Reputation: 173
I was attempting to write a customized numpy array wrapper that behaves like a numpy array 99% of the time, but has some additional indexing functionality for our specific use case. I was wondering if this type of behavior was possible.
Ideally, I'd be able to treat an instance of the class as one of it's attributes for all behavior except anything I specifically override.
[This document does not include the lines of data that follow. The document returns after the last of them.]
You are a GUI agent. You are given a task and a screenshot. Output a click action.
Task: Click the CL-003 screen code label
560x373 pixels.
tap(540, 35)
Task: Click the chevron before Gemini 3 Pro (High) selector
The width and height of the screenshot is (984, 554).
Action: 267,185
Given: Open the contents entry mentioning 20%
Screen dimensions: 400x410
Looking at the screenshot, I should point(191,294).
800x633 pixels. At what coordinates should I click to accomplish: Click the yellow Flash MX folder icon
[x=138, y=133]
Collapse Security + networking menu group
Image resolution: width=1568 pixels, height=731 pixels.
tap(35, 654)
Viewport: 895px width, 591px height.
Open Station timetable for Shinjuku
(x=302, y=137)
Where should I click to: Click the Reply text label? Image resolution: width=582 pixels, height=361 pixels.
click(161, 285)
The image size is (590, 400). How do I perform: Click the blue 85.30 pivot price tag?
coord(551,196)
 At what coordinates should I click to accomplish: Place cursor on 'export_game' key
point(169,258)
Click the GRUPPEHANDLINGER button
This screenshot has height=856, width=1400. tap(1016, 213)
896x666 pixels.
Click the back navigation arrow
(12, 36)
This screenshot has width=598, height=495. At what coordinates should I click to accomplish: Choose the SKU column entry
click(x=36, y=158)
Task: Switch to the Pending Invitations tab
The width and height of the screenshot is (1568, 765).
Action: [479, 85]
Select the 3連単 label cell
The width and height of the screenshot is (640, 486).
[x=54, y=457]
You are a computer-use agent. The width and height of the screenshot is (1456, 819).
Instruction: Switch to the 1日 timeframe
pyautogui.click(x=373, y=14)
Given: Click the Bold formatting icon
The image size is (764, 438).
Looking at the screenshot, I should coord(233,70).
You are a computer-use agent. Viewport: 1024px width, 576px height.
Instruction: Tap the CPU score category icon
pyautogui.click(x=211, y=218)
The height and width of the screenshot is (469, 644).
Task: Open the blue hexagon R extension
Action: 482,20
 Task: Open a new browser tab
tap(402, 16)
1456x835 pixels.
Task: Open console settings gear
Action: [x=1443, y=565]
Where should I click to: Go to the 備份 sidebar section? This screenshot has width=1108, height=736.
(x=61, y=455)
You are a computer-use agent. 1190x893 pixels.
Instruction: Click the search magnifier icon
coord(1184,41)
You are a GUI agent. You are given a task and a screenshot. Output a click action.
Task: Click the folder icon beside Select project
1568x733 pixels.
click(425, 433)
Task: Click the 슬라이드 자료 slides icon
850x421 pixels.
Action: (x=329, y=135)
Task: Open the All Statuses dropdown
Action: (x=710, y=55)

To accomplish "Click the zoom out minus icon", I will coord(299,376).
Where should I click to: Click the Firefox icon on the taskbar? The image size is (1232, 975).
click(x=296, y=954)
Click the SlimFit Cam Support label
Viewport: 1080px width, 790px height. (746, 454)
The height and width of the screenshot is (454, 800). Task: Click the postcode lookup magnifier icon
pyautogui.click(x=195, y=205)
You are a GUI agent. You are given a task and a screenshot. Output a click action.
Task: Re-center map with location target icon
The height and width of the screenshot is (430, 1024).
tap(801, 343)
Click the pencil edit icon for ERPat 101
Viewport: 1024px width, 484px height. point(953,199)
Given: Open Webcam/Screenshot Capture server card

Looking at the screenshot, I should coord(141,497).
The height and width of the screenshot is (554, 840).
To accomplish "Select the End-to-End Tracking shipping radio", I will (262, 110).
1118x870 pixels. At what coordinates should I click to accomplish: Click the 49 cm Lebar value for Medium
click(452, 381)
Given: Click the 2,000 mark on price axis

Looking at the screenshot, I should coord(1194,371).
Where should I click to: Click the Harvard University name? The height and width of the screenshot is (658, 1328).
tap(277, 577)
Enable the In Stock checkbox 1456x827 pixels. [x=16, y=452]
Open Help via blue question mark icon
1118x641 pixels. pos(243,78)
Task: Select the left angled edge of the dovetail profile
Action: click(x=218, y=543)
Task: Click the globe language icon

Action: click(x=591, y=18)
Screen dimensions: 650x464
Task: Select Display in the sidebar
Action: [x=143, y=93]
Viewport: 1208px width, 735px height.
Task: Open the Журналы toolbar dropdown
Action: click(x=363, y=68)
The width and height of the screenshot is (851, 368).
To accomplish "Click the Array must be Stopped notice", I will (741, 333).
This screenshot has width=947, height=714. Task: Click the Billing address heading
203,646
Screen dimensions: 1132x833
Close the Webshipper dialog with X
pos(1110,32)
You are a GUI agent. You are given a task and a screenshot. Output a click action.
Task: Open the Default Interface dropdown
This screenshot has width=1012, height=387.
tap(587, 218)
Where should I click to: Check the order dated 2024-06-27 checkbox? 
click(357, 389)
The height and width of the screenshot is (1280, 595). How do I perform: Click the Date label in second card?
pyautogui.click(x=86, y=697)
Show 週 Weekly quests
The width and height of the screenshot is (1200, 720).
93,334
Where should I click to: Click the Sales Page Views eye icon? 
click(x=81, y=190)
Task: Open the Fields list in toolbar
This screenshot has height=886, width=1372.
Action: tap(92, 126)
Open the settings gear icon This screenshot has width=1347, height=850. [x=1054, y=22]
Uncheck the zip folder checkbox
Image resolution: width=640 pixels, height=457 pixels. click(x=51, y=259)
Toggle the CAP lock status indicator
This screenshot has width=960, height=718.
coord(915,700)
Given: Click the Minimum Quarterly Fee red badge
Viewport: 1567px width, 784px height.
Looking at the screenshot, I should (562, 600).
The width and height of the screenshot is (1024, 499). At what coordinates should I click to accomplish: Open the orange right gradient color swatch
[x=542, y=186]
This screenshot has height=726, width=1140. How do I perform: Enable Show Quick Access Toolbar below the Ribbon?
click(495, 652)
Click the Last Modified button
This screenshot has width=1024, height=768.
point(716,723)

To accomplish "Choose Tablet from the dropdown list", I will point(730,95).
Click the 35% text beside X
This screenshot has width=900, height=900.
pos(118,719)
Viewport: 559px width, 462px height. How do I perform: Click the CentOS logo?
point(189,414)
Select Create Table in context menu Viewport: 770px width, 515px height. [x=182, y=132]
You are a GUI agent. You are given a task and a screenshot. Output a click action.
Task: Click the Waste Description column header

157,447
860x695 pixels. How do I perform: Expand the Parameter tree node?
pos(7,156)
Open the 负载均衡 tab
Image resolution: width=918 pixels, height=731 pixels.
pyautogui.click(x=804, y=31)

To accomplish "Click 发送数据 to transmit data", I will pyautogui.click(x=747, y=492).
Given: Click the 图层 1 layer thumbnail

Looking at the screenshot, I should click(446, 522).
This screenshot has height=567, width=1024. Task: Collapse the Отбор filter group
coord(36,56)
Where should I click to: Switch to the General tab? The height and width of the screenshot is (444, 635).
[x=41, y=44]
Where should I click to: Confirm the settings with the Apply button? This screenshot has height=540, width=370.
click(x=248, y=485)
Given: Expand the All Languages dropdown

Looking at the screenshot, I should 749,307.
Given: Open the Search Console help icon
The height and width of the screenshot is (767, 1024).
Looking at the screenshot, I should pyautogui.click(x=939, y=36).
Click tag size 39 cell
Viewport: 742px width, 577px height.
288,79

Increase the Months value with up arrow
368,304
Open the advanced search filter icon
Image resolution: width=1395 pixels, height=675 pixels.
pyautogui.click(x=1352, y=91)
I'd like to be able to call all numpy functions on my wrapper class, except for some specific calls.
For example:
class LabeledArray(object):
def __init__(self, array, label):
self.array = array
self.label = label
def special_thing(self):
print "I do a special thing here"
la = LabeledArray(np.zeros((5,2)), {'foo': 0, 'bar': 1})
la + 1
=>
array([[1,1,1,1,1],
[1,1,1,1,1]])
la.shape
=>
(5,2)
la.special_thing()
=>
"I do a special thing here"
Essentially, i'd like to preserve the benefits of numpy (broadcasting etc) with a few custom side tweaks.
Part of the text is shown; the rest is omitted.